La disciplina dell’articolo 2112 del Codice Civile mira a soddisfare interessi fondamentali del lavoratore (conservazione del posto di lavoro e dei diritti patrimoniali), ma non ha ad oggetto diritti inalienabili della persona. Quella disciplina ha evidenziato come una tutela rigida ed inderogabile dei diritti del lavoratore possa determinare effetti pregiudizievoli per l’occupazione nel suo complesso, oltre che per lo stesso lavoratore uti singuli.

Ed infatti, quando la situazione di crisi di impresa assume determinati livelli di gravità, la tutela dell’articolo 2112 del Codice Civile può rappresentare un ostacolo insormontabile per la realizzazione di interventi di “salvataggio” attuati mediante la cessione dell’azienda ad altri imprenditori. Pertanto, a partire dalla seconda metà degli anni settanta, prima al fine di risolvere problemi contingenti, e poi in modo strutturale, sono previste disposizioni speciali, e più flessibili, per regolare gli effetti sui rapporti di lavoro derivanti dal trasferimento dell’azienda in crisi.

A tali fini, le fattispecie di crisi aziendale prese in considerazione dalla disciplina vigente sono diverse. La disciplina vigente prevede due diversi ipotesi. La prima ipotesi riguarda il trasferimento di aziende: delle quali sia stato accertato lo stato di crisi aziendale; per le quali sia stata disposta l’amministrazione straordinaria, in caso di continuazione e mancata cessazione dell’attività; per le quali vi sia stata la dichiarazione di apertura della procedura di concordato preventivo; per le quali vi sia stata l’omologazione dell’accordo di ristrutturazione di debiti. In tale ipotesi, ove venga raggiunto un accordo sindacale che assicuri il “mantenimento, anche parziale, dell’occupazione”, l’accordo stesso può derogare l’articolo 2112 del Codice Civile, stabilendo i “termini” e le “limitazioni” con i quali tale disposizione trova applicazione.

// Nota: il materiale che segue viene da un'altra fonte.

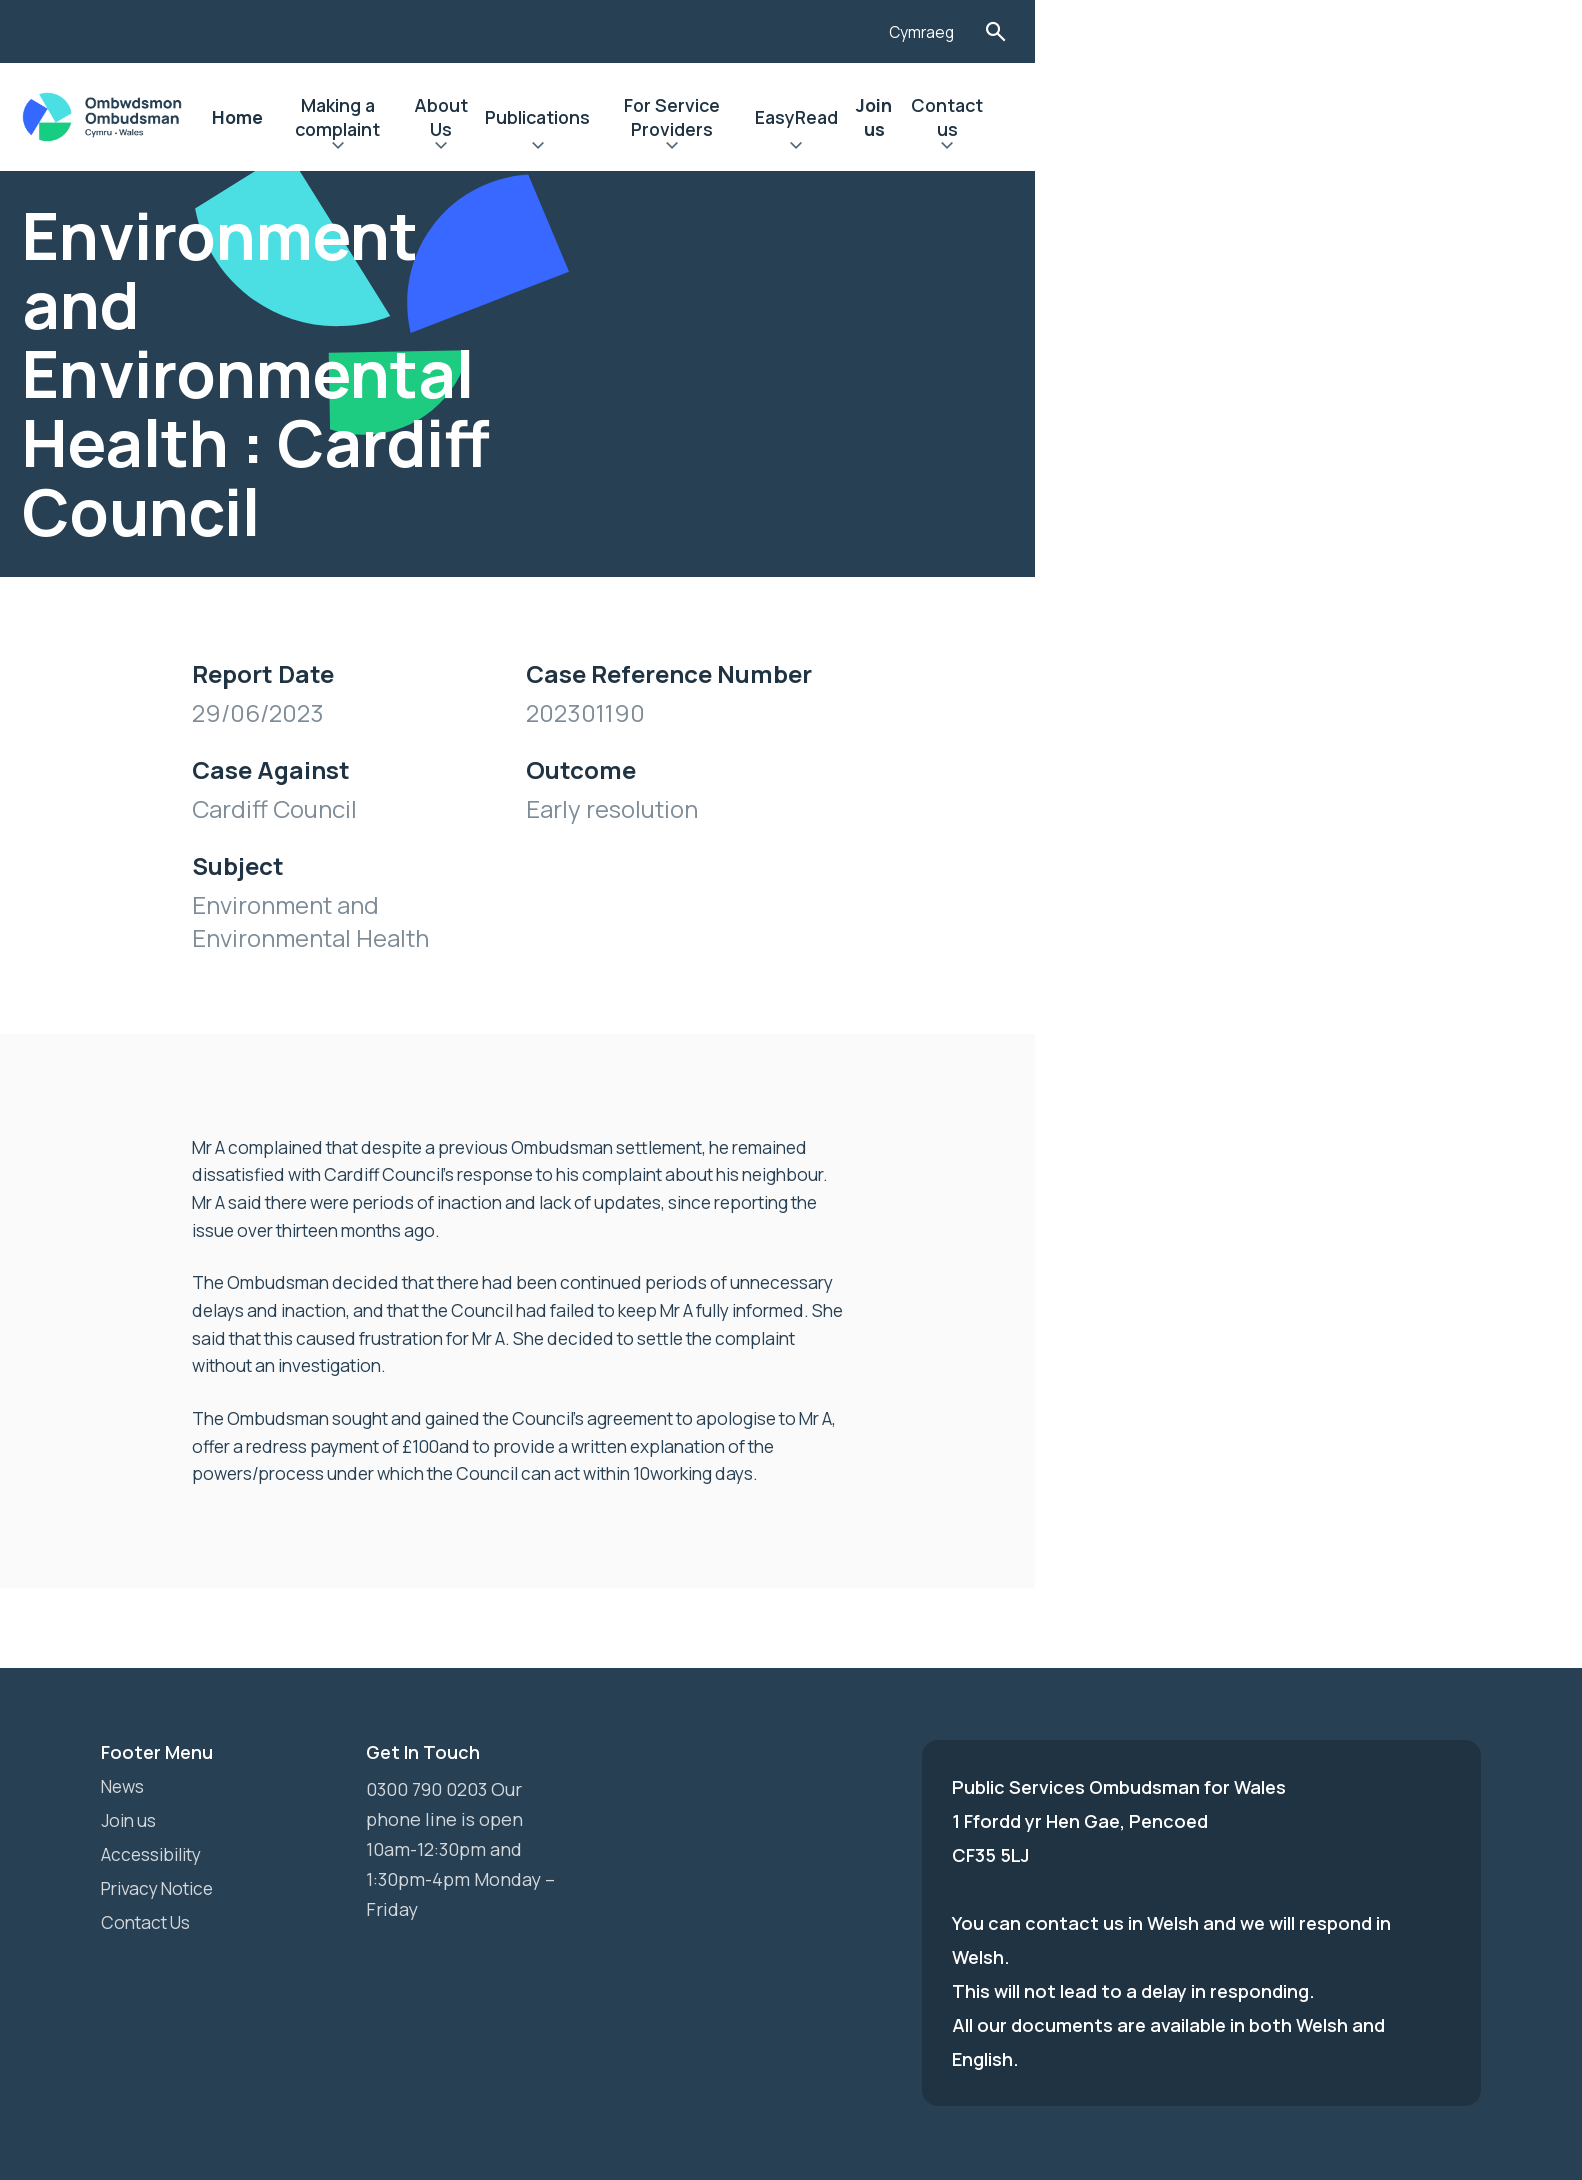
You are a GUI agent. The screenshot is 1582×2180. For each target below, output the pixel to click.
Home (456, 117)
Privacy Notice (162, 1804)
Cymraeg (1388, 33)
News (124, 1702)
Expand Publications (860, 148)
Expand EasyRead (1192, 148)
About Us (740, 117)
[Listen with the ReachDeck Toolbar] (1308, 29)
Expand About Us (740, 148)
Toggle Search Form (1464, 31)
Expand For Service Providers (1032, 148)
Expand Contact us (1396, 148)
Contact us (1396, 117)
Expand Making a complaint (590, 148)
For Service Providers (1032, 117)
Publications (860, 117)
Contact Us (149, 1838)
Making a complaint (590, 117)
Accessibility (155, 1770)
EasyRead (1192, 117)
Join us (1290, 117)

La seconda ipotesi, invece, riguarda il trasferimento di imprese che si trovino in situazioni di crisi più grave, irreversibile, e precisamente il trasferimento di imprese nei confronti delle quali vi sia stata: dichiarazione di fallimento; omologazione di concordato preventivo consistente nella cessione dei beni; emanazione del provvedimento di liquidazione coatta amministrativa ovvero di sottoposizione all’amministrazione straordinaria, nel caso in cui la continuazione dell’attività non sia stata disposta o sia cessata. In tali casi, il raggiungimento di un accordo sindacale che preveda il mantenimento anche soltanto di parte dell’occupazione comporta l’inapplicabilità di tutte le disposizioni dettate dall’articolo 2112 del Codice civile, salva, ovviamente, la possibilità che l’accordo stesso stabilisca condizioni di miglior favore.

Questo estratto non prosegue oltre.